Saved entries

▼

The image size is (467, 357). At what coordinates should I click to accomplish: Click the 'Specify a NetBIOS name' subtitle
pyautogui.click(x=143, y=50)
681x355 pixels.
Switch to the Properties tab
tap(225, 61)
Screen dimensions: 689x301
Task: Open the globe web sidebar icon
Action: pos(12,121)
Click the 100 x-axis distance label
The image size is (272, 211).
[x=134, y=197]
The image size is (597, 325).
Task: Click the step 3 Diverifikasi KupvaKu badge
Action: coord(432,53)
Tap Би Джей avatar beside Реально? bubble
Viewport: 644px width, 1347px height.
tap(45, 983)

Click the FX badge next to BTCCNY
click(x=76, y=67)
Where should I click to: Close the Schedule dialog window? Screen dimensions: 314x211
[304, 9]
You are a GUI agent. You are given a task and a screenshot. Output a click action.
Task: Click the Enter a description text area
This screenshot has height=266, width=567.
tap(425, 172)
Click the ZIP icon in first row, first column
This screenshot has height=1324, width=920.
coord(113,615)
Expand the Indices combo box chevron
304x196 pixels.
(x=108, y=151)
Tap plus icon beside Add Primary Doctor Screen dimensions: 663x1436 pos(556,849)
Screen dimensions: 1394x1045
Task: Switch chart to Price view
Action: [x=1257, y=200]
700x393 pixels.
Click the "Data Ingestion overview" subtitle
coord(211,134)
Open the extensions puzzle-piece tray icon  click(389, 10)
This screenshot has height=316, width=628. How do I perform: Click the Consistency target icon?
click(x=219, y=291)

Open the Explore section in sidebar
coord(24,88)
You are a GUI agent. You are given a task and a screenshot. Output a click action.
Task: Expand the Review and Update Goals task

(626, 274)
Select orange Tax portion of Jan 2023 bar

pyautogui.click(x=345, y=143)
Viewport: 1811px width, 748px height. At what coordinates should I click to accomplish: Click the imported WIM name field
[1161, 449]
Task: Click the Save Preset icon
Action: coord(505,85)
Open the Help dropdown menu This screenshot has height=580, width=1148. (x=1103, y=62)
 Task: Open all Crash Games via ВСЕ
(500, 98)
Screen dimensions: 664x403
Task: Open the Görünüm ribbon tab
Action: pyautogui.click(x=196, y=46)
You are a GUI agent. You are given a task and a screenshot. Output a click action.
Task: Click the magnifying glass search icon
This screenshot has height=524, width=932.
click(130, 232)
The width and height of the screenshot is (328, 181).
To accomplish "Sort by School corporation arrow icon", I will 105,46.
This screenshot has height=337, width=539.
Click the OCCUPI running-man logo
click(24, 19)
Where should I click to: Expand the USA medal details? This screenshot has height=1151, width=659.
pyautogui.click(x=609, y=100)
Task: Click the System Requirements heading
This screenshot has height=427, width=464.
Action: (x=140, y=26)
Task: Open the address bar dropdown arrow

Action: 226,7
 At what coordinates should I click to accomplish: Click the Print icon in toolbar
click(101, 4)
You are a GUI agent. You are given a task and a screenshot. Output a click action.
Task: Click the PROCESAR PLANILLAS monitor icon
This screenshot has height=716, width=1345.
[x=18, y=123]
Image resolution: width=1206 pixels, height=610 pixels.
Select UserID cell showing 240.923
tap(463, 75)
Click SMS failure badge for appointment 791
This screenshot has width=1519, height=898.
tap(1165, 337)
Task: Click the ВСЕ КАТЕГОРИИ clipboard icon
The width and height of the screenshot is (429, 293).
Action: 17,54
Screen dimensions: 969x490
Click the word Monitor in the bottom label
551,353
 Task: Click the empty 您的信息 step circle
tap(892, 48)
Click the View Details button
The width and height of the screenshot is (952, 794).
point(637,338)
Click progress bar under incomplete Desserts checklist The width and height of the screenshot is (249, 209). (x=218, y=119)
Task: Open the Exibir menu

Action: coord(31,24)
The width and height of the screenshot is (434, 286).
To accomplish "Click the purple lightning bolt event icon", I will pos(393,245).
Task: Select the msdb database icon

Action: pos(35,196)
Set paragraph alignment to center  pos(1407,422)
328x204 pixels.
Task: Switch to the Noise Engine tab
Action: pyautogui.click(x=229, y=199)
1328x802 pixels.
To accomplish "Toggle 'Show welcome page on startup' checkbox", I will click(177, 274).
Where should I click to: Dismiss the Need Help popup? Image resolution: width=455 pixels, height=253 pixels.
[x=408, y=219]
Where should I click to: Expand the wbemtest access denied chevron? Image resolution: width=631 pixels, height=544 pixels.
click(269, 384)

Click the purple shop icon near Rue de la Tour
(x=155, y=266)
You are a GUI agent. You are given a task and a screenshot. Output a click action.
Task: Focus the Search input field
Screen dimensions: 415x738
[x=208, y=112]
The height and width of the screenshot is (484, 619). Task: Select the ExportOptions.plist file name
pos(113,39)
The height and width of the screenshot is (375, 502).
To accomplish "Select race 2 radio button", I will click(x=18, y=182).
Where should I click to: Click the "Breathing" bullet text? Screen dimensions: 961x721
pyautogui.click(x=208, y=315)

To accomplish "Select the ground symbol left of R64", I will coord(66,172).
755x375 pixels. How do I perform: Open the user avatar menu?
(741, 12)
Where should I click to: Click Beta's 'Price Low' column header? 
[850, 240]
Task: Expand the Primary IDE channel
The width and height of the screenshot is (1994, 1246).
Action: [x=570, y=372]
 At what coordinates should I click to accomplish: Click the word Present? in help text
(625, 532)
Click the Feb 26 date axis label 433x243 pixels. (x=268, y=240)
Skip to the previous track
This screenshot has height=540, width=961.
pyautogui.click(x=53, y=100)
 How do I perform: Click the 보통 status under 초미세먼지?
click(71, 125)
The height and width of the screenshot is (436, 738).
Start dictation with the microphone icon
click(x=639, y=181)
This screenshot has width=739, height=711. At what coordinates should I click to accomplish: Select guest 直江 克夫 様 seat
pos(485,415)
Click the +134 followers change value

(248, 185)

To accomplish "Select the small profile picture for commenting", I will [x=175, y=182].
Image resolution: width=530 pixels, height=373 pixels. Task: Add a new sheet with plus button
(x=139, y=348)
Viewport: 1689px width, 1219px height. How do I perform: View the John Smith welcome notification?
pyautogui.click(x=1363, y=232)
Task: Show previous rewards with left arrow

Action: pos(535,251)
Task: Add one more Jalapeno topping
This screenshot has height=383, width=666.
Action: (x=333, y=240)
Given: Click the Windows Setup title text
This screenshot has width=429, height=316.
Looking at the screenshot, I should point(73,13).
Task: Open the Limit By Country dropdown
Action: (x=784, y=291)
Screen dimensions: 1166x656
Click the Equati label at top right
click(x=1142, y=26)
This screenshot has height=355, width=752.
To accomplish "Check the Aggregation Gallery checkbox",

▲

### WRITTEN EXERCISE
Reproduce every one of the items above word for word, with no changes.

### SOLUTION TO THIS EXERCISE
The image size is (467, 357). At what coordinates should I click to accomplish: Click the 'Specify a NetBIOS name' subtitle
pyautogui.click(x=143, y=50)
681x355 pixels.
Switch to the Properties tab
tap(225, 61)
Screen dimensions: 689x301
Task: Open the globe web sidebar icon
Action: pos(12,121)
Click the 100 x-axis distance label
The image size is (272, 211).
[x=134, y=197]
The image size is (597, 325).
Task: Click the step 3 Diverifikasi KupvaKu badge
Action: coord(432,53)
Tap Би Джей avatar beside Реально? bubble
Viewport: 644px width, 1347px height.
tap(45, 983)

Click the FX badge next to BTCCNY
click(x=76, y=67)
Where should I click to: Close the Schedule dialog window? Screen dimensions: 314x211
[304, 9]
You are a GUI agent. You are given a task and a screenshot. Output a click action.
Task: Click the Enter a description text area
This screenshot has height=266, width=567.
tap(425, 172)
Click the ZIP icon in first row, first column
This screenshot has height=1324, width=920.
coord(113,615)
Expand the Indices combo box chevron
304x196 pixels.
(x=108, y=151)
Tap plus icon beside Add Primary Doctor Screen dimensions: 663x1436 pos(556,849)
Screen dimensions: 1394x1045
Task: Switch chart to Price view
Action: [x=1257, y=200]
700x393 pixels.
Click the "Data Ingestion overview" subtitle
coord(211,134)
Open the extensions puzzle-piece tray icon  click(389, 10)
This screenshot has height=316, width=628. How do I perform: Click the Consistency target icon?
click(x=219, y=291)

Open the Explore section in sidebar
coord(24,88)
You are a GUI agent. You are given a task and a screenshot. Output a click action.
Task: Expand the Review and Update Goals task

(626, 274)
Select orange Tax portion of Jan 2023 bar

pyautogui.click(x=345, y=143)
Viewport: 1811px width, 748px height. At what coordinates should I click to accomplish: Click the imported WIM name field
[1161, 449]
Task: Click the Save Preset icon
Action: coord(505,85)
Open the Help dropdown menu This screenshot has height=580, width=1148. (x=1103, y=62)
 Task: Open all Crash Games via ВСЕ
(500, 98)
Screen dimensions: 664x403
Task: Open the Görünüm ribbon tab
Action: pyautogui.click(x=196, y=46)
You are a GUI agent. You are given a task and a screenshot. Output a click action.
Task: Click the magnifying glass search icon
This screenshot has height=524, width=932.
click(130, 232)
The width and height of the screenshot is (328, 181).
To accomplish "Sort by School corporation arrow icon", I will 105,46.
This screenshot has height=337, width=539.
Click the OCCUPI running-man logo
click(24, 19)
Where should I click to: Expand the USA medal details? This screenshot has height=1151, width=659.
pyautogui.click(x=609, y=100)
Task: Click the System Requirements heading
This screenshot has height=427, width=464.
Action: (x=140, y=26)
Task: Open the address bar dropdown arrow

Action: 226,7
 At what coordinates should I click to accomplish: Click the Print icon in toolbar
click(101, 4)
You are a GUI agent. You are given a task and a screenshot. Output a click action.
Task: Click the PROCESAR PLANILLAS monitor icon
This screenshot has height=716, width=1345.
[x=18, y=123]
Image resolution: width=1206 pixels, height=610 pixels.
Select UserID cell showing 240.923
tap(463, 75)
Click SMS failure badge for appointment 791
This screenshot has width=1519, height=898.
tap(1165, 337)
Task: Click the ВСЕ КАТЕГОРИИ clipboard icon
The width and height of the screenshot is (429, 293).
Action: 17,54
Screen dimensions: 969x490
Click the word Monitor in the bottom label
551,353
 Task: Click the empty 您的信息 step circle
tap(892, 48)
Click the View Details button
The width and height of the screenshot is (952, 794).
point(637,338)
Click progress bar under incomplete Desserts checklist The width and height of the screenshot is (249, 209). (x=218, y=119)
Task: Open the Exibir menu

Action: coord(31,24)
The width and height of the screenshot is (434, 286).
To accomplish "Click the purple lightning bolt event icon", I will pos(393,245).
Task: Select the msdb database icon

Action: pos(35,196)
Set paragraph alignment to center  pos(1407,422)
328x204 pixels.
Task: Switch to the Noise Engine tab
Action: pyautogui.click(x=229, y=199)
1328x802 pixels.
To accomplish "Toggle 'Show welcome page on startup' checkbox", I will click(177, 274).
Where should I click to: Dismiss the Need Help popup? Image resolution: width=455 pixels, height=253 pixels.
[x=408, y=219]
Where should I click to: Expand the wbemtest access denied chevron? Image resolution: width=631 pixels, height=544 pixels.
click(269, 384)

Click the purple shop icon near Rue de la Tour
(x=155, y=266)
You are a GUI agent. You are given a task and a screenshot. Output a click action.
Task: Focus the Search input field
Screen dimensions: 415x738
[x=208, y=112]
The height and width of the screenshot is (484, 619). Task: Select the ExportOptions.plist file name
pos(113,39)
The height and width of the screenshot is (375, 502).
To accomplish "Select race 2 radio button", I will click(x=18, y=182).
Where should I click to: Click the "Breathing" bullet text? Screen dimensions: 961x721
pyautogui.click(x=208, y=315)

To accomplish "Select the ground symbol left of R64", I will coord(66,172).
755x375 pixels. How do I perform: Open the user avatar menu?
(741, 12)
Where should I click to: Click Beta's 'Price Low' column header? 
[850, 240]
Task: Expand the Primary IDE channel
The width and height of the screenshot is (1994, 1246).
Action: [x=570, y=372]
 At what coordinates should I click to accomplish: Click the word Present? in help text
(625, 532)
Click the Feb 26 date axis label 433x243 pixels. (x=268, y=240)
Skip to the previous track
This screenshot has height=540, width=961.
pyautogui.click(x=53, y=100)
 How do I perform: Click the 보통 status under 초미세먼지?
click(71, 125)
The height and width of the screenshot is (436, 738).
Start dictation with the microphone icon
click(x=639, y=181)
This screenshot has width=739, height=711. At what coordinates should I click to accomplish: Select guest 直江 克夫 様 seat
pos(485,415)
Click the +134 followers change value

(248, 185)

To accomplish "Select the small profile picture for commenting", I will [x=175, y=182].
Image resolution: width=530 pixels, height=373 pixels. Task: Add a new sheet with plus button
(x=139, y=348)
Viewport: 1689px width, 1219px height. How do I perform: View the John Smith welcome notification?
pyautogui.click(x=1363, y=232)
Task: Show previous rewards with left arrow

Action: pos(535,251)
Task: Add one more Jalapeno topping
This screenshot has height=383, width=666.
Action: (x=333, y=240)
Given: Click the Windows Setup title text
This screenshot has width=429, height=316.
Looking at the screenshot, I should point(73,13).
Task: Open the Limit By Country dropdown
Action: (x=784, y=291)
Screen dimensions: 1166x656
Click the Equati label at top right
click(x=1142, y=26)
This screenshot has height=355, width=752.
To accomplish "Check the Aggregation Gallery checkbox",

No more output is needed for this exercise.